** Data extract follows **

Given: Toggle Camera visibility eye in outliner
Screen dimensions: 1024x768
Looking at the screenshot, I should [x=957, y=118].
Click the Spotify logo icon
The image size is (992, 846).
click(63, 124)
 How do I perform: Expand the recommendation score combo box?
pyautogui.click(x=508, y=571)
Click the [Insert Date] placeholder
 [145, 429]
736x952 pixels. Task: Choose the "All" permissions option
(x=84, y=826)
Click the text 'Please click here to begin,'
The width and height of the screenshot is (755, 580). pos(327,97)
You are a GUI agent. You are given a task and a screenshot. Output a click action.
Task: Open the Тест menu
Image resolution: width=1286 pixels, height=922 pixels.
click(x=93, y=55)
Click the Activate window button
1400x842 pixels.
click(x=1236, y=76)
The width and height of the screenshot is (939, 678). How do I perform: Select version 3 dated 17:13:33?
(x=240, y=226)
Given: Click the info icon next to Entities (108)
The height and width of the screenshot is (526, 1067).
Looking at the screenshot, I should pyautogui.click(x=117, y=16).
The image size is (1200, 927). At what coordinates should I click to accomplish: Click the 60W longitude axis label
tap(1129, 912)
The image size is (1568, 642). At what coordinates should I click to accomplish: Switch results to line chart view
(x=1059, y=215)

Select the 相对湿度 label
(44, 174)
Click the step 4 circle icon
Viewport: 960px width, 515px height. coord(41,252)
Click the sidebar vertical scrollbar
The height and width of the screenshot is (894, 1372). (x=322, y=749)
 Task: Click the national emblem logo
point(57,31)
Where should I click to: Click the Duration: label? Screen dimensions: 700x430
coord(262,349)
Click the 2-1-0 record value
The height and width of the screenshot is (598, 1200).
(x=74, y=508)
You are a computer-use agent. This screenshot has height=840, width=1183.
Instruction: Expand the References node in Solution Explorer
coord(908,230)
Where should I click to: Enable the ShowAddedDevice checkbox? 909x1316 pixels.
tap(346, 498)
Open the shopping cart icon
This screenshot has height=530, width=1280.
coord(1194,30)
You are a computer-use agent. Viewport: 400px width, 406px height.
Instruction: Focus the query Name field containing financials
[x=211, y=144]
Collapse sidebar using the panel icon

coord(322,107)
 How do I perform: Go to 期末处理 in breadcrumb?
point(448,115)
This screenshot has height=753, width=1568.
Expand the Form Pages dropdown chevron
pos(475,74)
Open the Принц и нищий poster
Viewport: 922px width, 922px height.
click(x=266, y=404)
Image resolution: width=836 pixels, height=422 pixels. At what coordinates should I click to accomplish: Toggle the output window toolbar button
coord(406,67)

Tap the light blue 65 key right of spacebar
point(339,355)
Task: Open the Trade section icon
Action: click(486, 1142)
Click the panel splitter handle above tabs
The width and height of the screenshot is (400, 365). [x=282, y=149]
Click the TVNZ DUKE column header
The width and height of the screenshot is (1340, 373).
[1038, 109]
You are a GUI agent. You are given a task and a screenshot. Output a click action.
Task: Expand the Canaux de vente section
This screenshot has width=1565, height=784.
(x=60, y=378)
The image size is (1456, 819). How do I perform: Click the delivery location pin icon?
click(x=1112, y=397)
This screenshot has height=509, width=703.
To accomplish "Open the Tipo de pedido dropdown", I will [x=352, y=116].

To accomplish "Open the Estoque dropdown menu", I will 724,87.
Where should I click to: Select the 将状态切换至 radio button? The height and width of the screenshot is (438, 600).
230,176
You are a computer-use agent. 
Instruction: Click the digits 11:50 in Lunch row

** End of Data extract **

» Task to complete: The response should contain only a verbatim copy of the lines from the line with "Where should I click to: Select" to the final line of the records.

» Completed task:
Where should I click to: Select the 将状态切换至 radio button? The height and width of the screenshot is (438, 600).
230,176
You are a computer-use agent. 
Instruction: Click the digits 11:50 in Lunch row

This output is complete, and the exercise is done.